The timing of these biological events is important because many are highly sensitive to climate change, so shifting earlier or later over time can cause disruptive mismatches with other events in an ecological community. For example, the emergence of insects and migration of birds is closely synchronized with the onset of leaf growth, flowering and/or fruiting of plants.
Changes in ecosystems impact timing and severity of allergy season, carbon capture, pollination, proliferation of insect pests and invasive plants and crop productivity.
Phenology can involve the study of indicator species, which are animals, insects, plants or other organisms whose presence, absence or abundance reflect environmental change, level of diversity and overall condition. Some indicator plants reflect the presence of certain pests and when they are most vulnerable. Moss indicates acidic soil.
Phenology is a real science with many practical applications. It helps farmers know when to plant, prune, apply fertilizer and apply pesticides and herbicides, especially on invasive insects and plants. It helps identify when wildfire risks are greatest and predict timing of allergy season.
A nationwide organization exists to collect, store and share phenological data collected and reported by thousands of volunteers.
The U.S. Geological Survey-funded USA National Phenology Network, hosted within the University of Arizona College of Agriculture and Life Science’s School of Natural Resources and the Environment, has enabled volunteer observers across the country to record and share information on phenology of plants and animals since 2009.

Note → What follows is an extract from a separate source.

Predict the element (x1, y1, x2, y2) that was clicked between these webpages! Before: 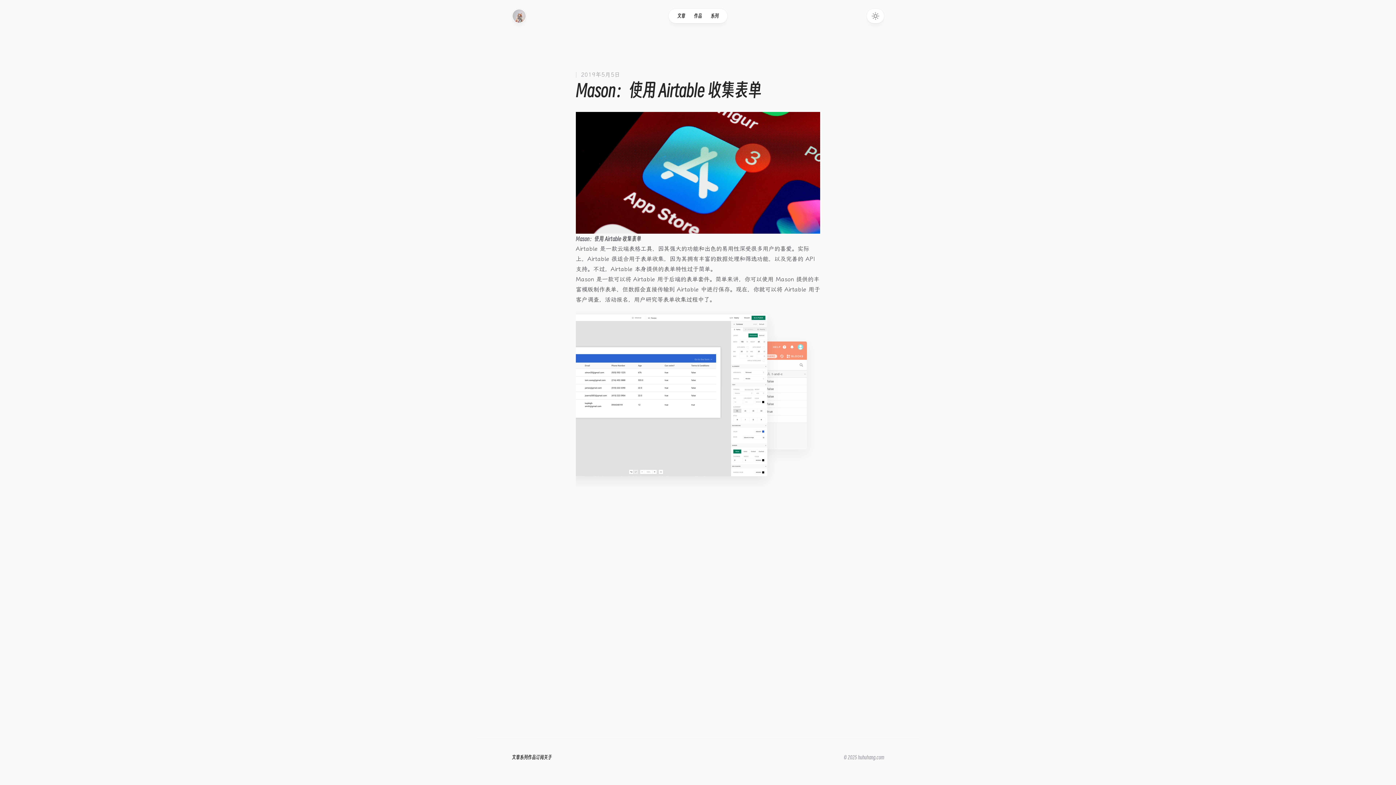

The information is submitted to the network’s program, Nature’s Notebook. Observers set up observation sites in backyards or participate through local organizations. These citizen-scientists typically visit their sites once or twice a week to observe and record plant and animal activity changes throughout the seasons.

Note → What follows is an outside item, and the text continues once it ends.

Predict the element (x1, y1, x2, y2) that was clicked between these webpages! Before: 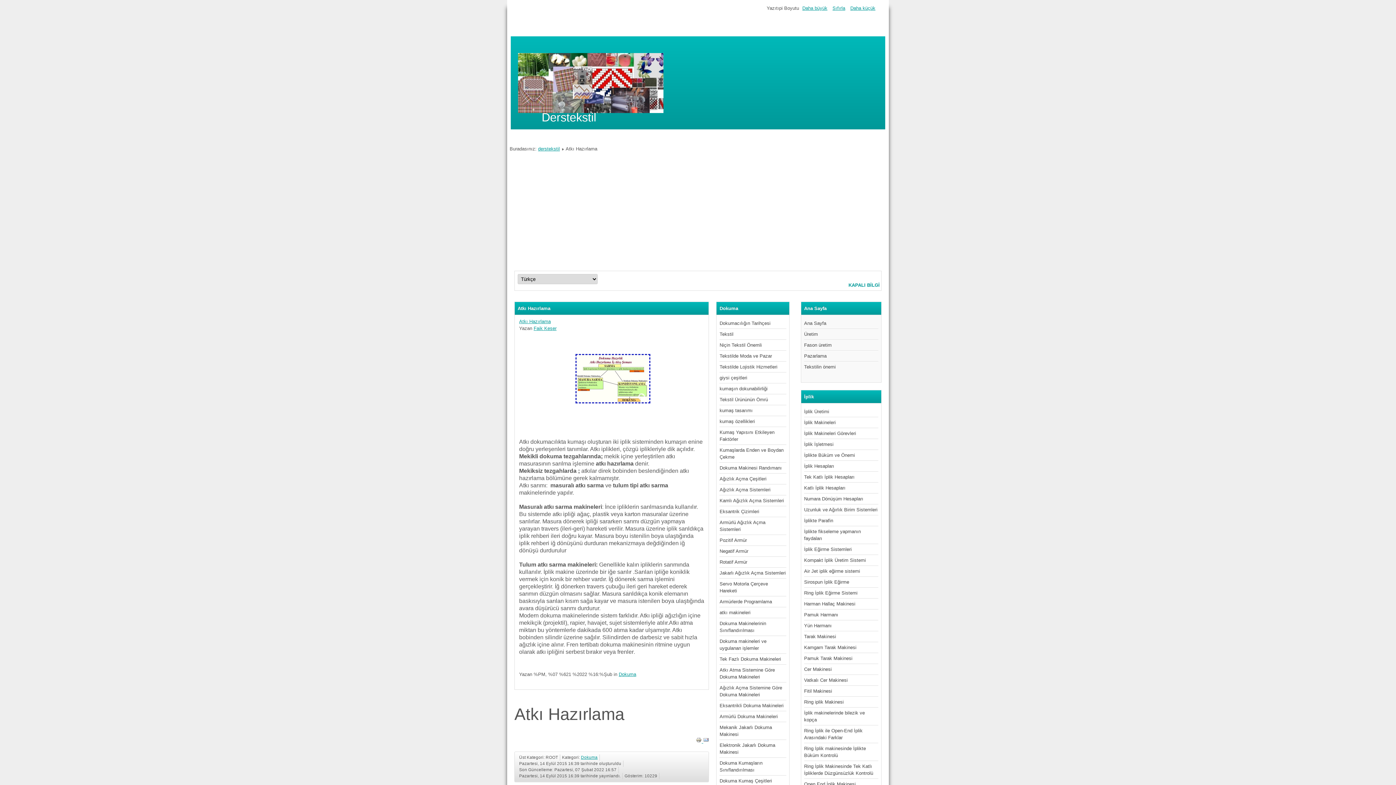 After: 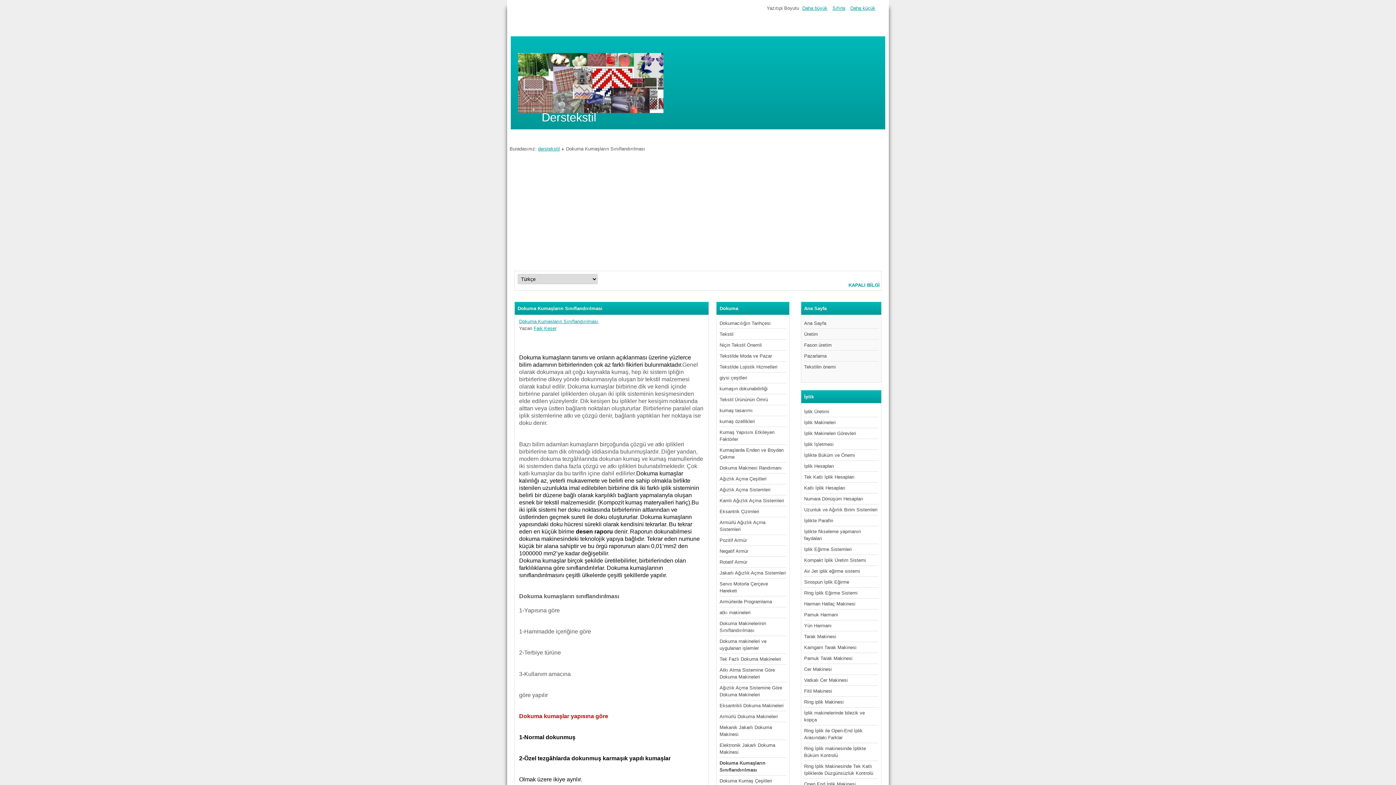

Specific campaigns that individuals or groups can join include “Green Wave,” which records when deciduous trees leaf out; “Nectar Connectors,” which focuses on timing of nectar sources for monarch butterflies and other pollinators; “Pest Control,” for reporting sightings of insect pest species harm trees; and observations of life cycle events of lilacs and dogwoods.
Nature’s Notebook volunteers collected and reported information on invasive, non-native shrubs, documenting that they leaf out earlier in the spring and hold onto leaves longer in the fall than natives. They out-compete native plants and shade the forest floor at times when native species previously were able to get sunlight.
Authors of a new study used this data to determine that the leaf period for invasives was up to 77 days longer than for native plants. Better knowledge of how invasive shrubs negatively impact natives can help stem the spread of these plants by humans and protect native species and their ecosystems.
Phenology is important because it involves whether plants and animals thrive or survive in their environments. Ultimately, human food supplies depend on the timing of phenological events.